Brief Background: What is the H-1B visa?
H-1B visas are issued to foreign workers who are going to work temporarily in a specialty occupation field. As a nonimmigrant visa, it is valid for three years and may be renewed for up to six, and in some cases can be extended beyond the 6-year max period if a green card process is underway. While it is possible for an employee to switch to a green card, the process can take years. Employers like nonprofit research organizations or higher education institutions are exempt from the H-1B visa cap.
Employers often apply for H-1B visas for workers in the fields of science, technology, finance, engineering and math. The visa only allows the employee to work at the company for which the visa is approved. Eligible workers must possess a bachelor’s degree or the equivalent in the relevant field. The potential employer must sign an attestation with the US Department of Labor to pay the foreign worker the minimum prevailing wage as per the occupation, location of employment and skill level required of the role. This attestation is an online application known as the Labor Condition Application (LCA). The application has to be completed and certified prior to submitting the petition for the H-1B visa.

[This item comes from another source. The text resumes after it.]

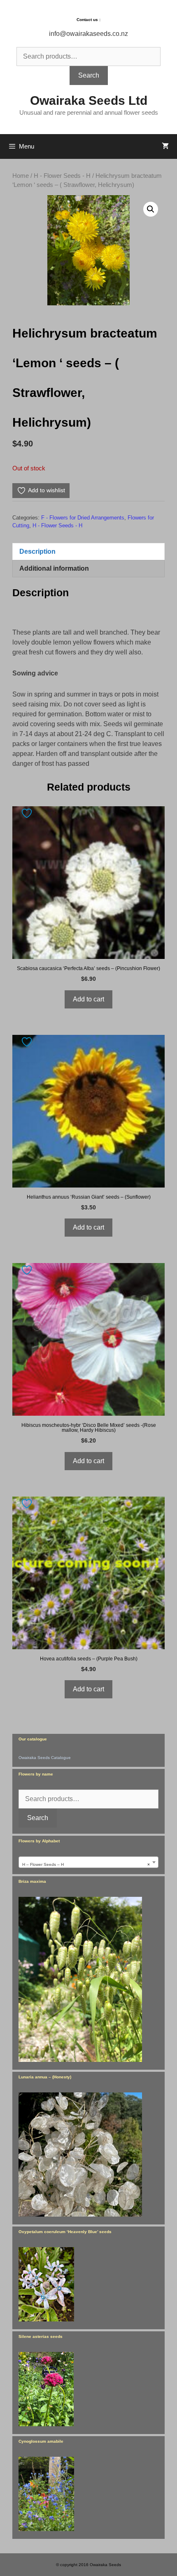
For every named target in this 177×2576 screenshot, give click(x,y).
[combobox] (88, 1862)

The fiscal year begins on October 1, but employers are not permitted to submit a petition for an H-1B visa more than six months prior to that date. As such, the application process begins on April 1 every year. There is an annual cap of 85,000 H-1B visas and this cap is generally filled within the first few days of April.
The first 20,000 visas are set aside for applicants who have a Master’s degree or higher from a university in the United States. This is known as the Master’s Cap. Once these are filled, the remaining 65,000 H-1B visas go to the other applicants and the individuals with Master’s degrees who were not selected in the Master’s Cap.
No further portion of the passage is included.